抜粋:
________________________________________

日本人が1200年前から選んでいた“散骨”という供養|天皇や万葉集が語る物語
お墓や遺骨は残すべきか── 自然に還るべきか──
「自分が亡くなったあと、どんな供養をしてほしいか」
そんな問いが、近年ますます他人事ではなくなってきています。
「お墓を継ぐ人がいない」「子孫に負担をかけたくない」「自然に還りたい」
そうした想いから、散骨という供養の選択肢に注目が集まっています。
実はこの散骨、日本では決して新しい考え方ではありません。
この記事では、日本の知られざる散骨文化の歴史を、天皇の散骨記録や万葉集の和歌を交えながらわかりやすくご紹介します。
1. 【序章】お墓の「当たり前」を問い直す:散骨という選択肢
: 現代人が抱える供養の悩み
「お墓、どうしよう?」

________________________________________

練習問題:
A – 散骨の文章で、散骨が注目される理由としてかぎかっこで示されている想いをすべて書き出しなさい。
B – 散骨の文章の題名によると、日本人はいつから散骨という供養を選んでいたか。
C – 散骨の文章を、最後の文のあとから書き継ぎなさい。
データはここでは用いない。

提示データ:
________________________________________

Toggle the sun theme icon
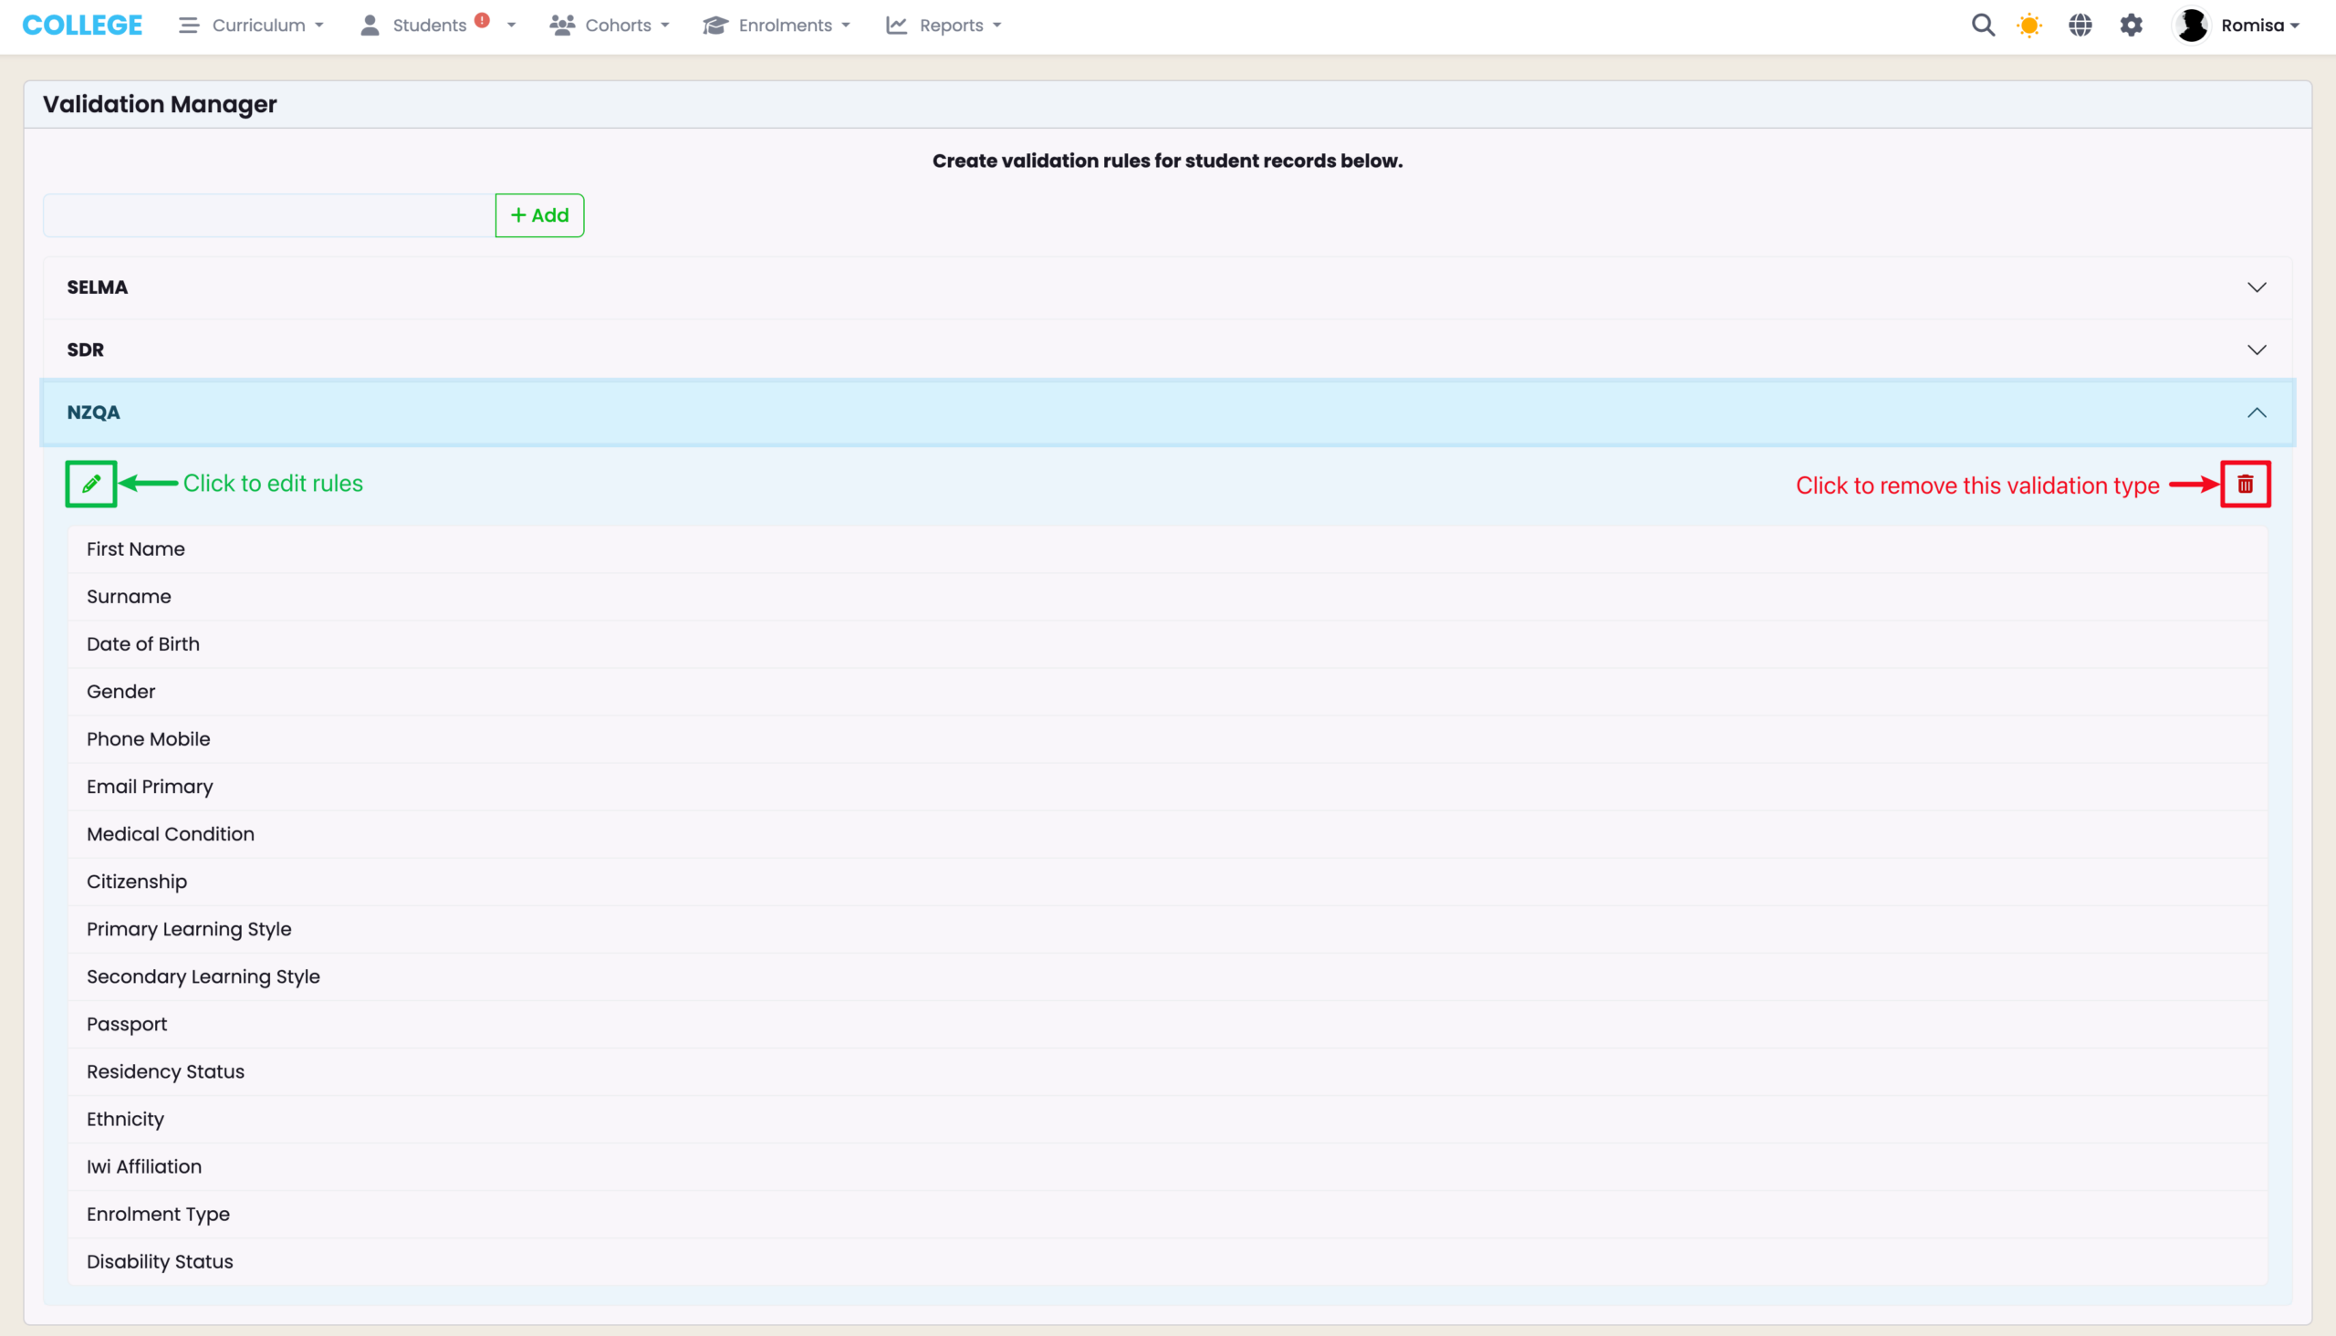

________________________________________

解答:
A –
「お墓を継ぐ人がいない」
「子孫に負担をかけたくない」
「自然に還りたい」

B – 1200年前から。

C –
この悩みは、もはや他人事ではありません。
少子高齢化、核家族化が進む現代において、「お墓を継ぐ人がいない」「子孫に負担をかけたくない」といった声が日々増えています。
また、「形あるものに囚われず、故人を自然に還してあげたい」と願う方も少なくありません。
そんな中で、近年注目を集めているのが「散骨」という供養方法です。
しかし、「散骨って最近の新しい供養なんでしょ?」「本当に大丈夫なの?」と疑問に思う方もいるかもしれません。
実は、日本の散骨の歴史は私たちが想像するよりも、はるかに古く、人々の生活に根差した自然な供養の形として存在していました。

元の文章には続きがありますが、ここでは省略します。